I dream about sex, flying, and being chased by Nazis.
Margot Kidder, “The Education of Margot Kidder, Rolling Stone, 1981.

Picture it: The early 1980s, somewhere in the sprawling suburbs of America. You’re just a geeky kid, reading Batman comic books and playing with Dukes of Hazzard action figures. Over the next few years you’ll crush on a two-dimensional character from the pages of Uncanny X-Men and swoon over Bailey Quarters from the sitcom WKRP in Cincinnati, among several others. The first of these crushes that really ignites your sexual awareness, though, was Margot Kidder as Lois Lane from the Superman movies. That husky voice, those chiseled cheekbones, legs that seemed downright dangerous, and a mouth so sexy you’ll soon be daydreaming in class about it wrapped tightly around your…

Who-boy. Better hold your Trapper Keeper over your midsection for the rest of study hall period. Yeah, you have it bad for Margot Kidder.

I think about that Rolling Stone quote up above all the time. It’s amazing. Succinct, yet packed with power. Margot evocatively strung together these unrelated words—sex, flying, nazis—and made pure poetry. It never fails to thrill and titillate every time I think about it. And neither does Margot.

That’s my relationship to the late Margot Kidder in a nutshell; ever since I was a child she has intrigued me with her refreshing and eccentric candor—and her forthright sexuality. It all started when I fell for her as Lois Lane in Superman (1978). I was maybe five the first time I saw the film on a network television broadcast. That initial, innocent schoolboy crush eventually led to much stronger, much more R-rated feelings by the time I saw Margot’s perky breasts in The Amityville Horror (1979) on VHS sometime in the mid-‘80s. The kind of feelings that my younger self had never felt before. Margot blew the doors off my G-rated childhood.


Before Michelle Pfeiffer took her rightful place as my forever movie star crush, Margot was my first celebrity crush. I adored her performance as Lois, and still do, especially in the first film. She is so full of life and brimming with sass and sarcasm, plus an underlying sweetness that shines through when she falls head over heels for Christopher Reeves’ Superman. As the tenacious, cigarette-smoking, coffee-chugging ace reporter, she’s a screwball comedy heroine for the ages. Years later, viewings of Margot’s work in Sisters (1973), Black Christmas (1974), and The Amityville Horror (1979) only reinforced what my young heart and mind already knew while watching Superman, even if I didn’t yet have the language to express it: Margot was a total effing babe.

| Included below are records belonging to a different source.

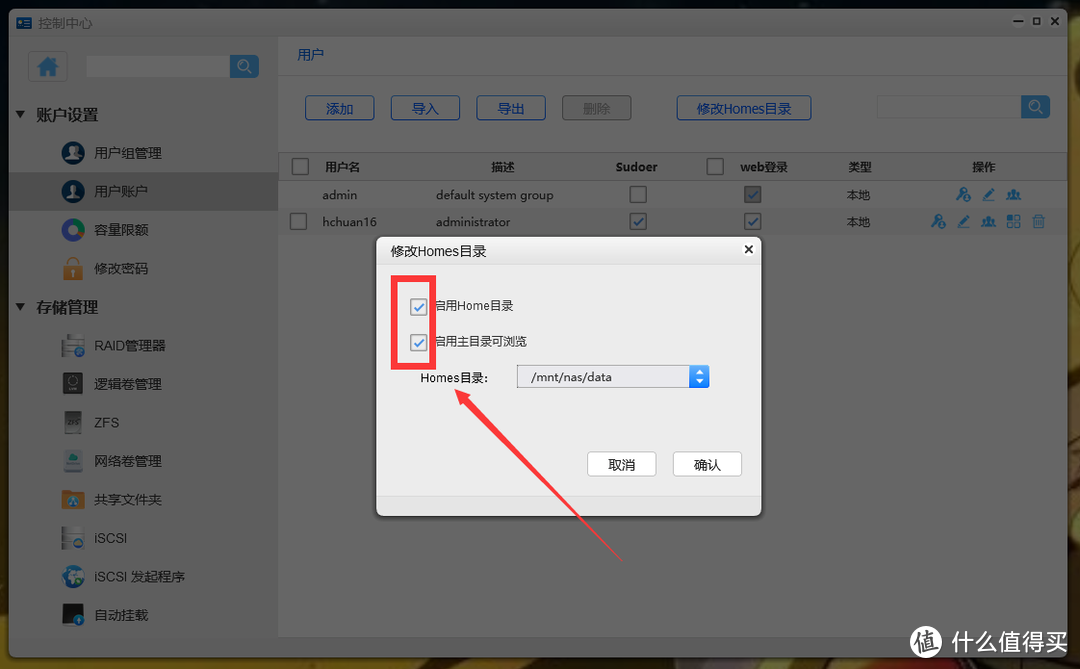
Task: Toggle the Sudoer checkbox for hchuan16
Action: point(638,221)
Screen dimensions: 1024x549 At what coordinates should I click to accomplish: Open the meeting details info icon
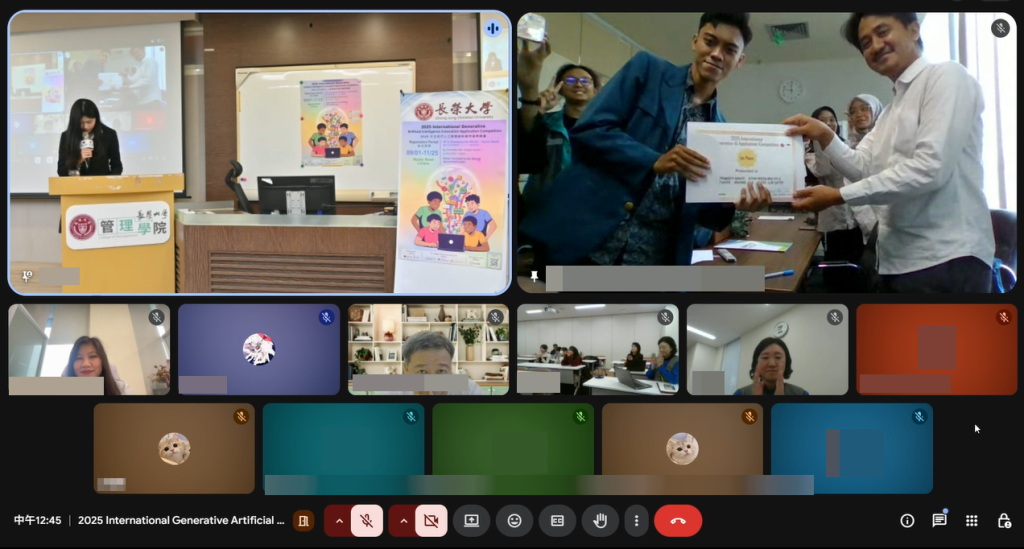(x=907, y=521)
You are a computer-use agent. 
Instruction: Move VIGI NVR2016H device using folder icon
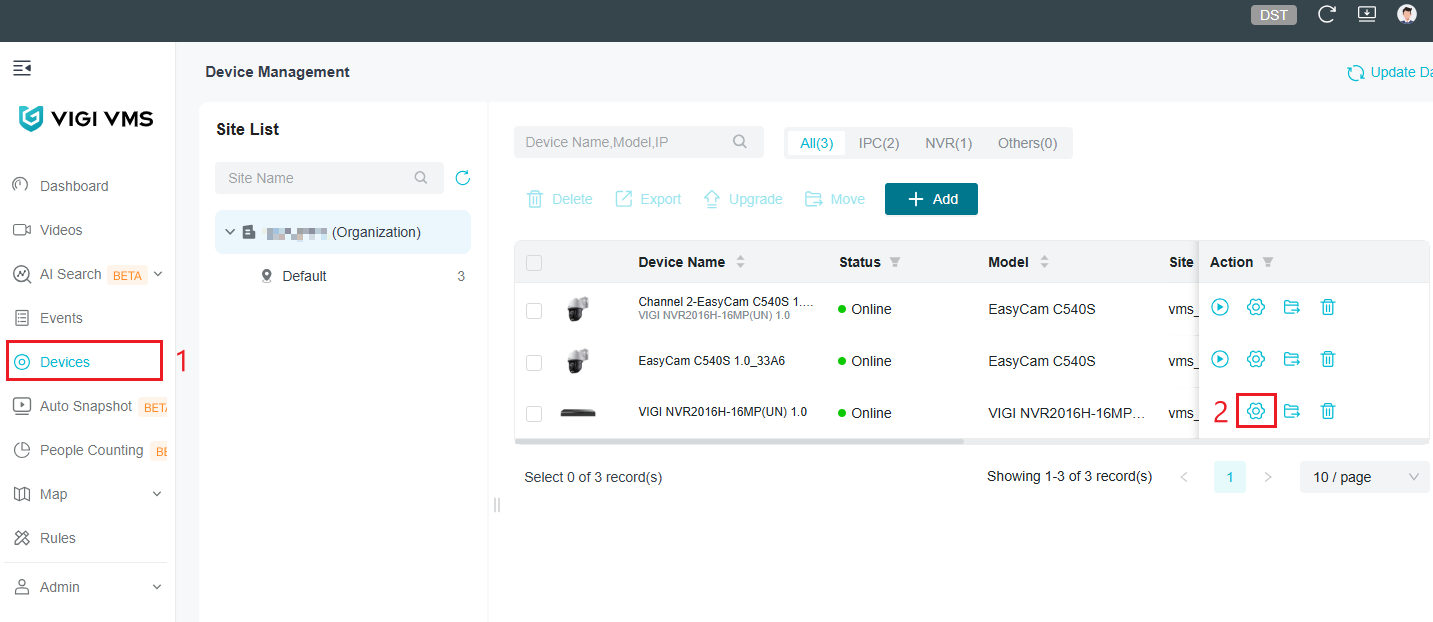pyautogui.click(x=1292, y=411)
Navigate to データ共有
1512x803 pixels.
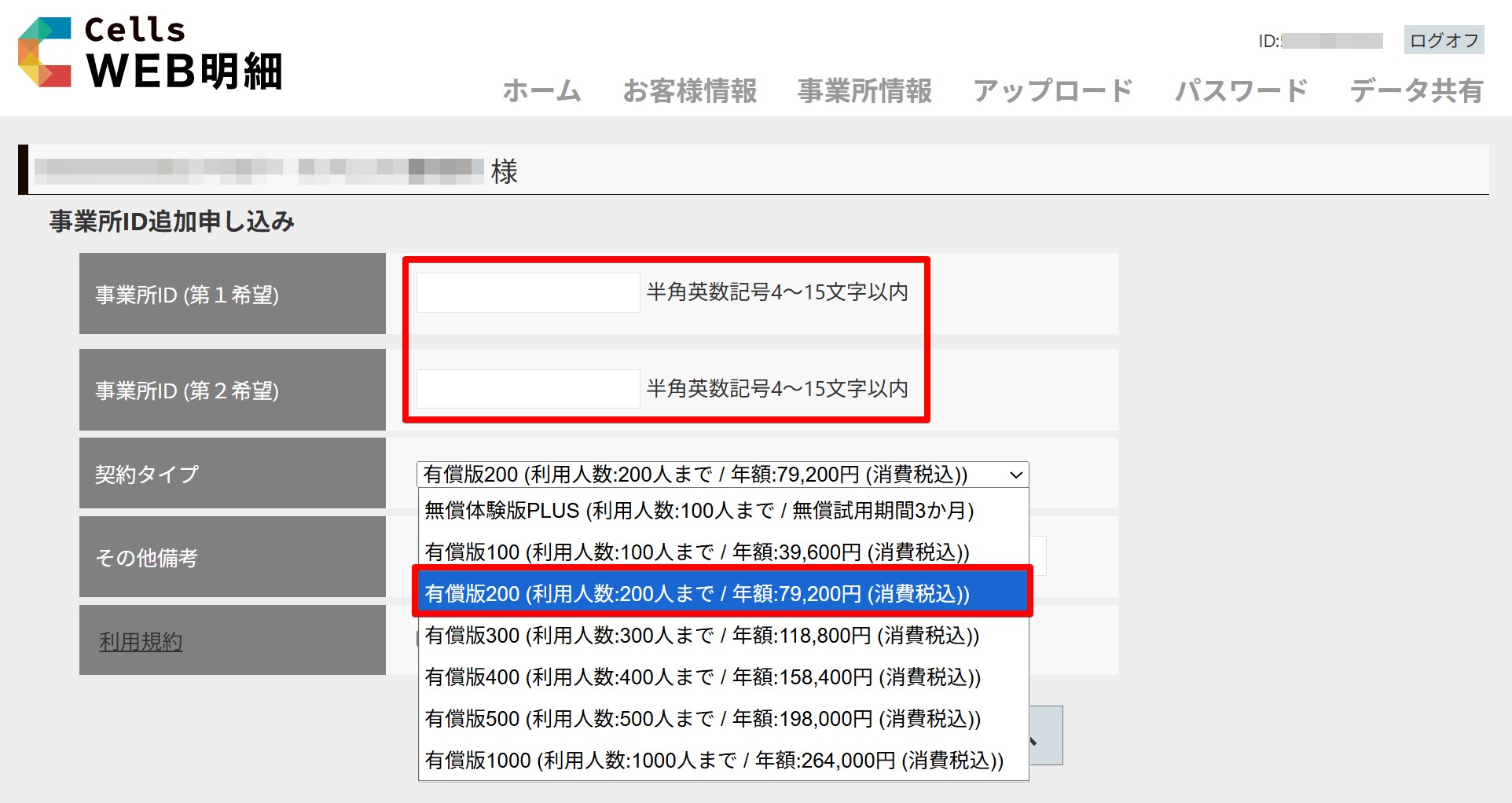coord(1416,91)
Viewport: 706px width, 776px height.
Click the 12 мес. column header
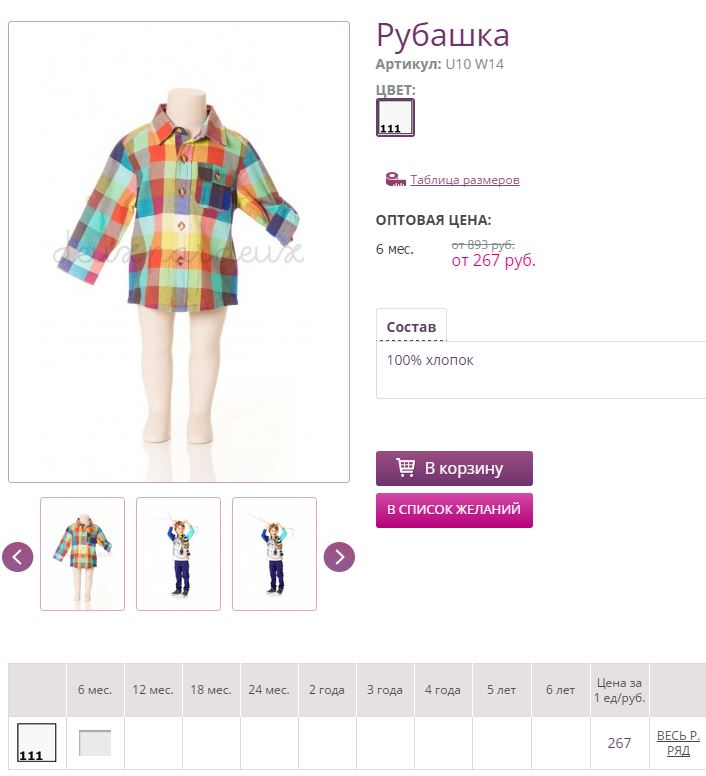[x=153, y=690]
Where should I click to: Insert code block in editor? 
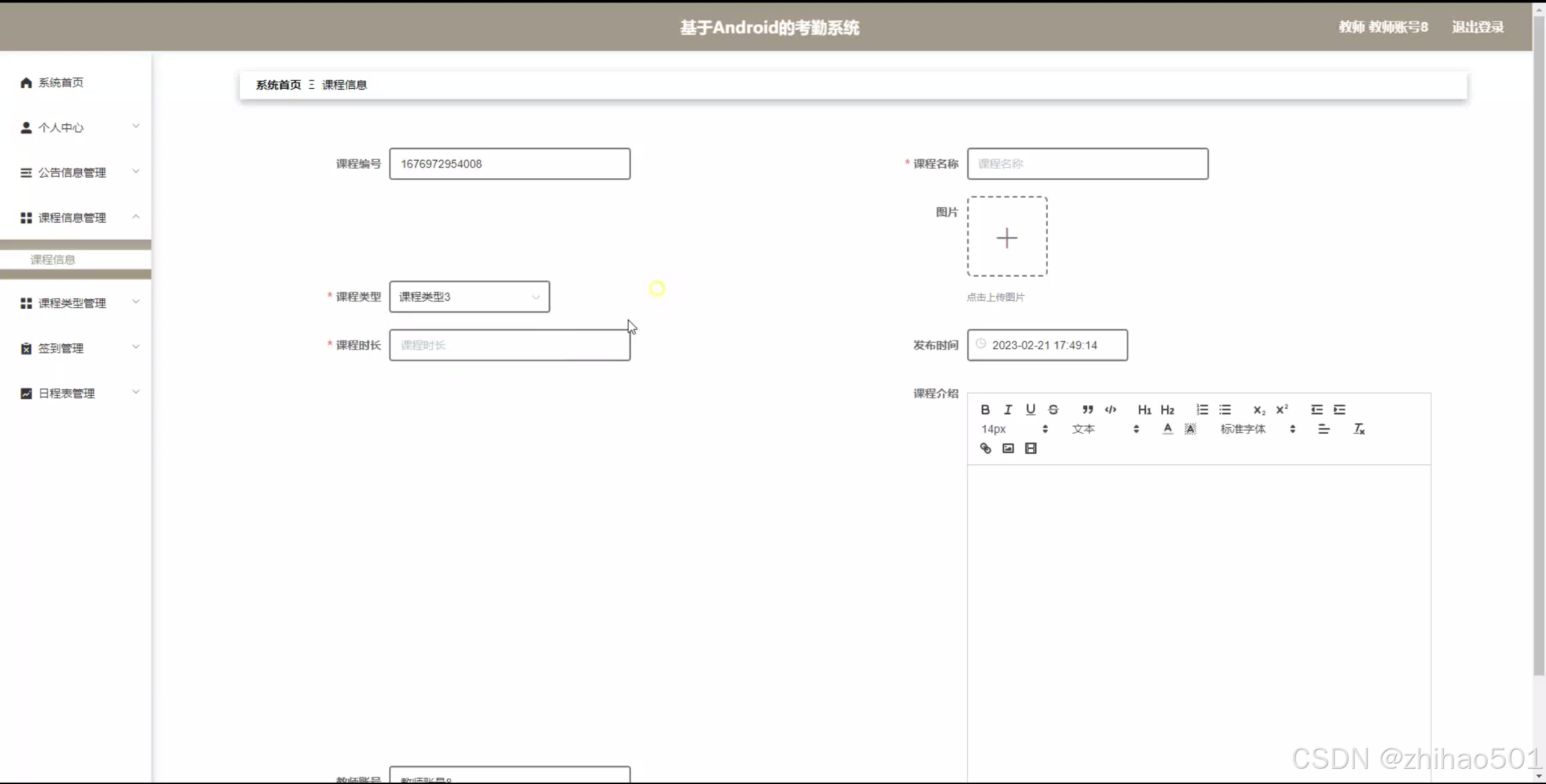coord(1111,410)
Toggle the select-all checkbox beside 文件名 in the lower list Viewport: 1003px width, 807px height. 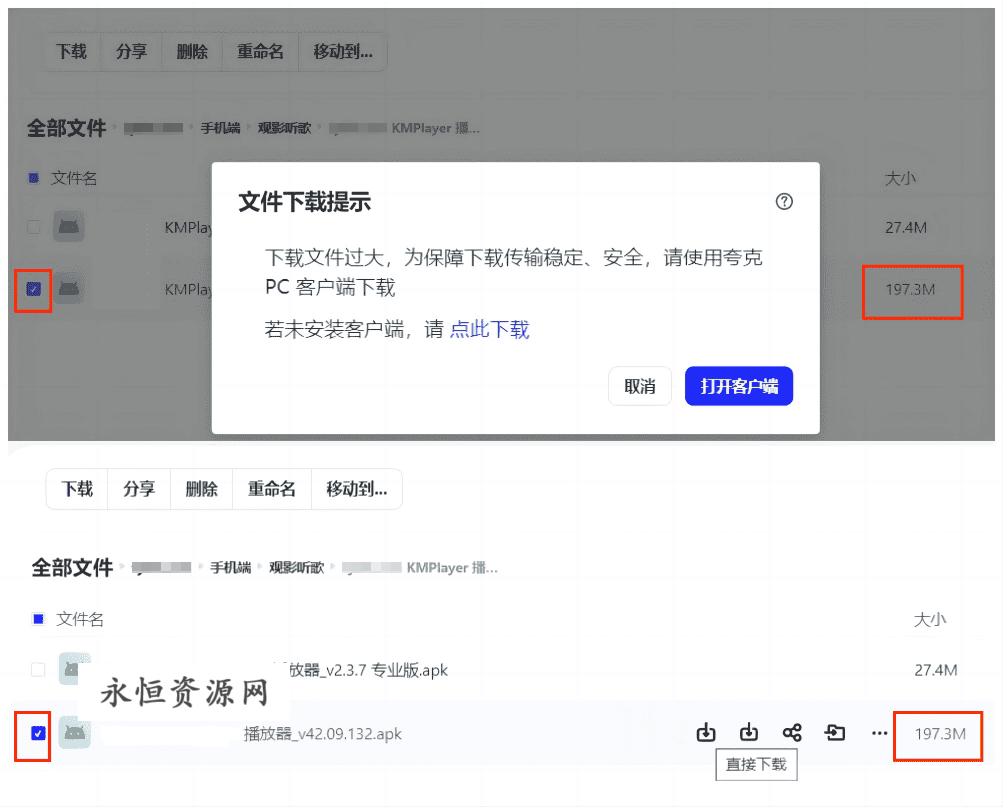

During the 1970s and into the 1980s she radiated sex—not just sex appeal, but straight up sex. She felt dangerous and alluring to me in a way no one else had at that point. Check out articles during her Superman fame years. She’s astonishingly candid, both in her answers to interview questions and in her photo shoots. I highly recommend you read the essay she wrote for Playboy in 1975. She agreed to pose nude for the famous men’s magazine on the condition that she write a deeply personal and refreshingly honest essay about how the perfect bodies of Playboy models negatively impacted her own body image.

During that time, she granted a racy interview to “The Great American Sex Magazine” Partners. She’s dressed up like Lois, but a sluttier, softcore-porn version of Lois. It’s hot. She’s hot. Her sheer blouse hides nothing as her pert breasts and erect nipples threaten to burst through the flimsy fabric. Up, up, and away, indeed. “What color underwear am I wearing,” she flirtatiously asked Superman in the first film. Well, based on her Partners photo spread, I’m guessing she’s not wearing any underwear. This is Margot at her most sensual, and it’s utterly, outrageously breathtaking.


I can’t imagine a star of a massive mainstream movie today, one with such broad appeal to both kids and adults, doing anything remotely similar to Margot appearing in dirty magazines. Sure, Maxim and the internet have shown off plenty of celeb’s exposed bodies, but Margot’s early ‘80s forays into sex mags still feel different, hotter. Her nipples standing at attention must have caused some major anxiety among Warner Bros. executives at the time. This only makes Margot cooler and more badass than ever in my eyes. She was not apologizing for showing off her slammin’ body, and nor should she have.

Even Margot’s Superman publicity shots in 1978 were jaw dropping. Her nipples are not exposed, but the pictures knowingly highlight two of her other best assets: those alluringly naughty legs that seem to go on for days.

She also made sure to keep those previously mentioned pert tities standing at full attention, as the buttons on her tight blouse came dangerously close to popping right off.

Is it any wonder this woman kickstarted my puberty? I wasn’t alone, either. Margot ushered an entire generation (X) into sexual maturity. It was gratifying to read interviews with her later in life where she acknowledged this, like when she said of her fans, “Superman was their first movie, the first movie they saw … I was their first love. They were little boys when they saw it.” She got it! I love that she got it.
Thank you, Margot. You were good. Very good.